Add a configurable option for luks key recovery. Existing
users will continue to have the default of 1 attempt.
Cryptodisk is not accessible to motor impaired individuals
who may need the extra attempts without having to reboot or
manually rescue only to be asked again.
Reported-by: Jason J. Kushmaul <
address@hidden>
---
docs/grub.texi | 10 +++++++--
grub-core/disk/cryptodisk.c | 24 +++++++++++++++++++---
grub-core/disk/luks.c | 35 +++++++++++++++++++++++++-------
grub-core/osdep/aros/config.c | 16 +++++++++++++++
grub-core/osdep/unix/config.c | 20 ++++++++++++++++--
grub-core/osdep/windows/config.c | 16 +++++++++++++++
include/grub/emu/config.h | 1 +
util/config.c | 14 +++++++++++++
util/grub-install.c | 12 +++++------
9 files changed, 128 insertions(+), 20 deletions(-)
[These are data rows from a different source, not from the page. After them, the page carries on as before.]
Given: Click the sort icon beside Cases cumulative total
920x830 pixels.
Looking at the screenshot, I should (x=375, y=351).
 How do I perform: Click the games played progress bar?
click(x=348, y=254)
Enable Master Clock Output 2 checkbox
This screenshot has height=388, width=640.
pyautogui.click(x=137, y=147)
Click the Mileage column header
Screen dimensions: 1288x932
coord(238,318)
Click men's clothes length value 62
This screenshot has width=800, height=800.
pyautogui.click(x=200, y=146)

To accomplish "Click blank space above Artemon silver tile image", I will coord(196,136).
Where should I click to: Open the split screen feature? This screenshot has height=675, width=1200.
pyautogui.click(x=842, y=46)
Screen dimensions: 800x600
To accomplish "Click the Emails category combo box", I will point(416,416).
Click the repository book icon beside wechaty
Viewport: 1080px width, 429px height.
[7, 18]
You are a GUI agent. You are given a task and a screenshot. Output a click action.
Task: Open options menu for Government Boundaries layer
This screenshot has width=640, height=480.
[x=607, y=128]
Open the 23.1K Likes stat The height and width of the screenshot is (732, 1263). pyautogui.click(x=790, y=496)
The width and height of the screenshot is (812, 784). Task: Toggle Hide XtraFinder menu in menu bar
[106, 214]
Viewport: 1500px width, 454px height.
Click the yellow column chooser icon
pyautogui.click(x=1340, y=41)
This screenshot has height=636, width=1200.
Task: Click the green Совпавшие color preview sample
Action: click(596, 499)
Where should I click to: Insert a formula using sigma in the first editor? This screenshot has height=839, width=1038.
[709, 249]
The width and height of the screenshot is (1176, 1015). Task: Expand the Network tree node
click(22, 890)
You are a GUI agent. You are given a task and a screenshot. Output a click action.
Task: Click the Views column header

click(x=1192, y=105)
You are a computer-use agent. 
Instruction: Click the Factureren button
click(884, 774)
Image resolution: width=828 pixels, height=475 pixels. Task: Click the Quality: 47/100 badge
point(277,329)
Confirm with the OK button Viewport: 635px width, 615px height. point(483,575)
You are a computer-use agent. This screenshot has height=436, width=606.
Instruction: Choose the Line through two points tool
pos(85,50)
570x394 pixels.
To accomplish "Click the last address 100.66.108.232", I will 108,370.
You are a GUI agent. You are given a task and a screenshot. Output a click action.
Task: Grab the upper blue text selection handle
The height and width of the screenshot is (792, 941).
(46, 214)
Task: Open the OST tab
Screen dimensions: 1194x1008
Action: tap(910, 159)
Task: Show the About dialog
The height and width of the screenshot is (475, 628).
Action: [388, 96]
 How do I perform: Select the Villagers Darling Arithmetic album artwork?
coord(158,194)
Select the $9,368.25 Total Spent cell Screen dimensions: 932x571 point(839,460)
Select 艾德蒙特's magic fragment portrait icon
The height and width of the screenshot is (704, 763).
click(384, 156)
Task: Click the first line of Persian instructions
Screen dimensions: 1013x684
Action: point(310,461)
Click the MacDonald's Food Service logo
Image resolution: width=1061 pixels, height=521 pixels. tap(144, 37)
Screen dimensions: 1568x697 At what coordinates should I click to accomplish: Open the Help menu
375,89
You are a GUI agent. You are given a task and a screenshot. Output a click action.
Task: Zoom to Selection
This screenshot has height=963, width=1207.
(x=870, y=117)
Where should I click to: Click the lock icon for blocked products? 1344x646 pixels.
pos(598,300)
diff --git a/docs/grub.texi b/docs/grub.texi
index 308b25074..00df49fa1 100644
--- a/docs/grub.texi
+++ b/docs/grub.texi
@@ -1508,6 +1508,11 @@ check for encrypted disks and generate additional commands needed to access
them during boot. Note that in this case unattended boot is not possible
because GRUB will wait for passphrase to unlock encrypted container.
+@item GRUB_CRYPTODISK_ATTEMPTS
+If set, @command{grub-install} will allow the provided number of attempts
+on key recovery. The default if not present, or outside of [1,256] is 1.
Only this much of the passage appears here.